STRAGE DI TUNISI: I CANAVESANI RIPARTONO QUESTA SERA
Ripartiranno questa sera (salvo imprevisti) a bordo della nave Costa Fascinosa i 25 canavesani scampati per miracolo alla strage del Museo del Bardo di Tunisi. Salvo imprevisti la nave salperà con 24 ore di ritardo rispetto al previsto, il tempo necessario alle autorità locali di fare il punto sulle indagini e alla compagnia Costa di verificare l'esatto numero di passeggeri. I turisti del Canavese, ieri, sarebbero entrati al museo nel pomeriggio.
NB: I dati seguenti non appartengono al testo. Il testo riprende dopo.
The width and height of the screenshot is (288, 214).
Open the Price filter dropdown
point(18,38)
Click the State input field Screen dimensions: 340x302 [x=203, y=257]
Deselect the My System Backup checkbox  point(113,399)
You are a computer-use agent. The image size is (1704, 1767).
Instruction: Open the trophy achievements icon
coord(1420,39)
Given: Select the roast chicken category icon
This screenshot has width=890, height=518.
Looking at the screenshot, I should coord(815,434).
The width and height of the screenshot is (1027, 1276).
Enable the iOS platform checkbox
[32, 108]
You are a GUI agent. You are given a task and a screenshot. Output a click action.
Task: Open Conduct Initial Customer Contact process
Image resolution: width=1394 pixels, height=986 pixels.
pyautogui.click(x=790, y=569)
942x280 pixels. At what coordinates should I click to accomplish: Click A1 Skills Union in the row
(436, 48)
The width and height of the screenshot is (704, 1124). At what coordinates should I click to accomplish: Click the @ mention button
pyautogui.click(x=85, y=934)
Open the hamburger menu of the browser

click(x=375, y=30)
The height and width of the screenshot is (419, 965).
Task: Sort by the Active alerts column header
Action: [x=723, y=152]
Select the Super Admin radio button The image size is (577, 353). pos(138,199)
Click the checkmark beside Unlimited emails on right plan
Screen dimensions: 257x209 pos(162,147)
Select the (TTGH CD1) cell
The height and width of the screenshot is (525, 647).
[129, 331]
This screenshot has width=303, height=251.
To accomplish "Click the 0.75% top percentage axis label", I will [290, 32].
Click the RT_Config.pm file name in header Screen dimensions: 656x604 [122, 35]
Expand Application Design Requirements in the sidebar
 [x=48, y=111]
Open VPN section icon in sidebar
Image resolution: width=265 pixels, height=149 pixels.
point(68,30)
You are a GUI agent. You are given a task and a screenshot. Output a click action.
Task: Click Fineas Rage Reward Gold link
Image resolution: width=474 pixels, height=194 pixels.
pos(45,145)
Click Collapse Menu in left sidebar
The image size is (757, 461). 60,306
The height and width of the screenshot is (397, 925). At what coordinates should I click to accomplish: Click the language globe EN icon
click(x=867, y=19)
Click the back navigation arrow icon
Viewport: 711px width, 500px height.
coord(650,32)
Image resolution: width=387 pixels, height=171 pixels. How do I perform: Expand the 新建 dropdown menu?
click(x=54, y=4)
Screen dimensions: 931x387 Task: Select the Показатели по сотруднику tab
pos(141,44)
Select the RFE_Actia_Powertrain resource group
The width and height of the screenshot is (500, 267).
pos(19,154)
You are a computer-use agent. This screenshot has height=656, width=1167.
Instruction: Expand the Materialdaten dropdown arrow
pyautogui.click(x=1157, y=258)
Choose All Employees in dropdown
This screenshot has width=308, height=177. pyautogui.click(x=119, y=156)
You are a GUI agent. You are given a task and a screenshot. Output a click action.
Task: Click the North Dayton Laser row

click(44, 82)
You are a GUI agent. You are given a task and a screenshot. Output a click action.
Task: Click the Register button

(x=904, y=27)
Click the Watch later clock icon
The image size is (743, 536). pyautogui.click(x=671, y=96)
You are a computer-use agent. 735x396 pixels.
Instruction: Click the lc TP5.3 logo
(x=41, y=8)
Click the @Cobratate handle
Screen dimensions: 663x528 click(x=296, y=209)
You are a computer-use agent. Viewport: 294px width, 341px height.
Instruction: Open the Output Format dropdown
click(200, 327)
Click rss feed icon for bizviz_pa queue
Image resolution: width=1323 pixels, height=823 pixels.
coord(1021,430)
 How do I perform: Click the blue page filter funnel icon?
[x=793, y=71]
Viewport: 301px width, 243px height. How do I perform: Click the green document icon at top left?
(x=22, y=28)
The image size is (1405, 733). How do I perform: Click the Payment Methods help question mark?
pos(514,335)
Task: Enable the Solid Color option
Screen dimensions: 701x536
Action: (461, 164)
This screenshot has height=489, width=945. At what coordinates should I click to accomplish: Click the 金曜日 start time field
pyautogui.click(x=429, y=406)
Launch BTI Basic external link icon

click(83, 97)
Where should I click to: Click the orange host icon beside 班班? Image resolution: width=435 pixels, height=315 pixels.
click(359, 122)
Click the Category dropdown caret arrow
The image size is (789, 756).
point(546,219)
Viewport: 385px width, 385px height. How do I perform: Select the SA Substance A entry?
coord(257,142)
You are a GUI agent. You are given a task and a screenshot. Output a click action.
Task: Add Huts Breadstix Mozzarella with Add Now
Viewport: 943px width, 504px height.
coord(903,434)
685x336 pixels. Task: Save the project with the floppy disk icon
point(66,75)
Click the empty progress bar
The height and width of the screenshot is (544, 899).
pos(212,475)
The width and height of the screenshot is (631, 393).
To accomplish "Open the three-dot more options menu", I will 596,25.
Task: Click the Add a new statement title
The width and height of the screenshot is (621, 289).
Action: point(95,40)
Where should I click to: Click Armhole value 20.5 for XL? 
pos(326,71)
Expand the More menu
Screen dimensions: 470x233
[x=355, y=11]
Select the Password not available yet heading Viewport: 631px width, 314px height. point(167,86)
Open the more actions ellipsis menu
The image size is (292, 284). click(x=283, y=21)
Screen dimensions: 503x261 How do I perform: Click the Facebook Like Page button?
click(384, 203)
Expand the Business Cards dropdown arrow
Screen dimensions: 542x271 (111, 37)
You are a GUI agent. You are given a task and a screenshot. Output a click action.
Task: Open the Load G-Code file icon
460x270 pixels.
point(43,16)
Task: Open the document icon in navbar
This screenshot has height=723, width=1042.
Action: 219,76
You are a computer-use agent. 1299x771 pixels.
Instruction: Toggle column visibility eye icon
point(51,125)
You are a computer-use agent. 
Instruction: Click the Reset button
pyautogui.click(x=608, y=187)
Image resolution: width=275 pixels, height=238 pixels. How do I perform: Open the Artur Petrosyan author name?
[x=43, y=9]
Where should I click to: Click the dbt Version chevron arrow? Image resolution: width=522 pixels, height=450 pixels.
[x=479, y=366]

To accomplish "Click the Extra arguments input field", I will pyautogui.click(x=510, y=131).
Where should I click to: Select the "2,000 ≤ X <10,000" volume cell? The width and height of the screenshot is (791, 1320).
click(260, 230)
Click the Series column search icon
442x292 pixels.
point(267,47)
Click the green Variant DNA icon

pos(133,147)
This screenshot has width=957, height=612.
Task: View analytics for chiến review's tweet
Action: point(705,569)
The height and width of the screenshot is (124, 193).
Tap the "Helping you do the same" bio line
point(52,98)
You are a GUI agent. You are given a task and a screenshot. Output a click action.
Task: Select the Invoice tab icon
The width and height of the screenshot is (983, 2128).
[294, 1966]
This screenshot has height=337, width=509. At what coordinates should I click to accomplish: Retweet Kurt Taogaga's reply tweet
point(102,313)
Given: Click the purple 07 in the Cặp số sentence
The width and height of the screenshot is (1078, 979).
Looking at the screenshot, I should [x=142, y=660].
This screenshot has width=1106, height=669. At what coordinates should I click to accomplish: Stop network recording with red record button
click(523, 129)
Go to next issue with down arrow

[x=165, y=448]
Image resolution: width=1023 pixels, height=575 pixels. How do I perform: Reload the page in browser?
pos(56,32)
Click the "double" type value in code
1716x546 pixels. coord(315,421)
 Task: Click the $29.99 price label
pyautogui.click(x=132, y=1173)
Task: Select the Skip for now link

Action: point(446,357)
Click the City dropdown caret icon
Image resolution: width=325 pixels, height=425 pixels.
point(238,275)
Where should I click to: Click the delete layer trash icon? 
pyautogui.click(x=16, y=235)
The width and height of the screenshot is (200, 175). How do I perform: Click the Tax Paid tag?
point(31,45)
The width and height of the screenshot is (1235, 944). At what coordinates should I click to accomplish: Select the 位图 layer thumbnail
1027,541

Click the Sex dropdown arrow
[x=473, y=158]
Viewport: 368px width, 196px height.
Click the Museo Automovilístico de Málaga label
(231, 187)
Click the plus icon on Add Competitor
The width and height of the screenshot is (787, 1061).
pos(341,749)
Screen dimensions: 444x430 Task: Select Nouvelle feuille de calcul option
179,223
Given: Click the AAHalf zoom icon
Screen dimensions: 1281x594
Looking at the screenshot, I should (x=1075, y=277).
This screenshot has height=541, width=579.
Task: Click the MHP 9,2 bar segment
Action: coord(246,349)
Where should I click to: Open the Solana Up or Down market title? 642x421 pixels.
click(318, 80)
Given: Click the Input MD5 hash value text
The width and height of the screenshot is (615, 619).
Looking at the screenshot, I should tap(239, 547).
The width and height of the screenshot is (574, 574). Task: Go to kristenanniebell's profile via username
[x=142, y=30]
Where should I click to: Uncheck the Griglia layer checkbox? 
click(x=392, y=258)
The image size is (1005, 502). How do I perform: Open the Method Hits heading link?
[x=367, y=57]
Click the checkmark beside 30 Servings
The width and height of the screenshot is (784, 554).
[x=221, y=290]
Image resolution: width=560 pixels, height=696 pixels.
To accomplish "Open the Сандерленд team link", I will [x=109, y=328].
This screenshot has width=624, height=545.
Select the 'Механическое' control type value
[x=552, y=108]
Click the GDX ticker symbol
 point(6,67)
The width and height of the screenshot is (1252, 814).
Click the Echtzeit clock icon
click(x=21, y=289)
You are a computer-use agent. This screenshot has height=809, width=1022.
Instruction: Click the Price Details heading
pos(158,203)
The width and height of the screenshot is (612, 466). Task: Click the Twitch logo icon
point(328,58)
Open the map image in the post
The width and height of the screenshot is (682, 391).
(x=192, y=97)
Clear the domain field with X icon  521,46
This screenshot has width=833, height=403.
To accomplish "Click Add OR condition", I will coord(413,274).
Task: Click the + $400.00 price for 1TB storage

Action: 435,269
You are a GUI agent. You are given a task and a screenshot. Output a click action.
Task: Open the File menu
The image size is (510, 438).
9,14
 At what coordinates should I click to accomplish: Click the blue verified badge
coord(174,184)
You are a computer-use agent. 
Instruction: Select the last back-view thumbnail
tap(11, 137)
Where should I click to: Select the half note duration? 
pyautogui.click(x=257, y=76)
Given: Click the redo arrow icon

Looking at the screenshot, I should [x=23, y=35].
Per fortuna, sulla via del Bardo, l'autista del pullman che li stava accompagnando ha fatto marcia indietro, quando ha visto elicotteri e polizia nei pressi del museo. I 25 fanno parte della comitiva della Fidas di Agliè (il responsabile, Eugenio Bonino, ha raccontato ieri sera a Porta a Porta, da Bruno Vespa su Rai Uno, quello che è successo). Stanno tutti bene, come hanno anche comunicato ai famigliari rimasti in Canavese, ma sono ovviamente sotto shock.
 
Intanto, a 24 ore dalla strage, il bilancio è ancora un mistero. I morti sarebbero almeno 23: 18 stranieri, tra cui 4 italiani. Il ministro degli Esteri, Paolo Gentiloni, questa mattina, ha parlato di due italiani morti e due dispersi. La compagnia Msc crociere, invece, ha reso noto che sono «nove, al momento» i passeggeri di Msc Splendida morti nell’assalto. Tra le vittime accertate ci sono Francesco Caldara, un pensionato 64enne di Novara che era in crociera con la compagna Sonia Reddi (55), anche lei ferita. E un torinese, Orazio Conte, 54 anni, in viaggio con gli amici impiegati del Comune di Torino.
 
Oggi e domani, a Torino, è stato proclamato il lutto cittadini. Il Torino Calcio, questa sera in Europa League, giocherà contro i russi dello Zenit con il lutto al braccio. Sempre stasera, alle 20.30, manifestazione contro il terrorismo sotto le finestre del municipio di Torino.